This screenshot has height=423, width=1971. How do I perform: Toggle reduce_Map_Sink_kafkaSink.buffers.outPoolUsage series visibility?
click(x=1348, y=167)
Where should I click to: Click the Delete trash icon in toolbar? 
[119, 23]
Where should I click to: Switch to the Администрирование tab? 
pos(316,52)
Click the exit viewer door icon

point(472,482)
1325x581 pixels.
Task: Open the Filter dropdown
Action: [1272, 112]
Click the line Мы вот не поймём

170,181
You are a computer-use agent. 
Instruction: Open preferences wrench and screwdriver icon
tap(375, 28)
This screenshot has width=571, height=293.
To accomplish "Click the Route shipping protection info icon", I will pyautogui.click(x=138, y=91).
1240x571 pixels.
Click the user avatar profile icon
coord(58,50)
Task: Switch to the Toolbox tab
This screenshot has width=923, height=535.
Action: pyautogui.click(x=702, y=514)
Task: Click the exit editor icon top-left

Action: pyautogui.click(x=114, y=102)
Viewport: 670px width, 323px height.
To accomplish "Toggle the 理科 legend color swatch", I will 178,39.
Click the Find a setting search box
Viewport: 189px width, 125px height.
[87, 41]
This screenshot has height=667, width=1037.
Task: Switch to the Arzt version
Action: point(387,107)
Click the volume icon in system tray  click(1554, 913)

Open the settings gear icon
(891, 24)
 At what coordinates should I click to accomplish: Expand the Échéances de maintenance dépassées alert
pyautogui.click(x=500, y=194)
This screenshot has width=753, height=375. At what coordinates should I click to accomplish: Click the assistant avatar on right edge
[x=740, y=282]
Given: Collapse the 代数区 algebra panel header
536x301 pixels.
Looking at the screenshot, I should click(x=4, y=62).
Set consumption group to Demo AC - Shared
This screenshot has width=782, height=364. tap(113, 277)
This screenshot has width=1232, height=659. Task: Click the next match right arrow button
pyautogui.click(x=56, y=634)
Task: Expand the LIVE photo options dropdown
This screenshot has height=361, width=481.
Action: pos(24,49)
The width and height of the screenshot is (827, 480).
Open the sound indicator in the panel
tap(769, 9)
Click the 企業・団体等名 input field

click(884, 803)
------------------------------------------------------------
> [What to work on]: Extract, character for character, the part of the records that runs from the start through the line containing "I will 178,39.", with both ends included.

> [Exercise solution]:
This screenshot has height=423, width=1971. How do I perform: Toggle reduce_Map_Sink_kafkaSink.buffers.outPoolUsage series visibility?
click(x=1348, y=167)
Where should I click to: Click the Delete trash icon in toolbar? 
[119, 23]
Where should I click to: Switch to the Администрирование tab? 
pos(316,52)
Click the exit viewer door icon

point(472,482)
1325x581 pixels.
Task: Open the Filter dropdown
Action: [1272, 112]
Click the line Мы вот не поймём

170,181
You are a computer-use agent. 
Instruction: Open preferences wrench and screwdriver icon
tap(375, 28)
This screenshot has width=571, height=293.
To accomplish "Click the Route shipping protection info icon", I will pyautogui.click(x=138, y=91).
1240x571 pixels.
Click the user avatar profile icon
coord(58,50)
Task: Switch to the Toolbox tab
This screenshot has width=923, height=535.
Action: pyautogui.click(x=702, y=514)
Task: Click the exit editor icon top-left

Action: pyautogui.click(x=114, y=102)
Viewport: 670px width, 323px height.
To accomplish "Toggle the 理科 legend color swatch", I will 178,39.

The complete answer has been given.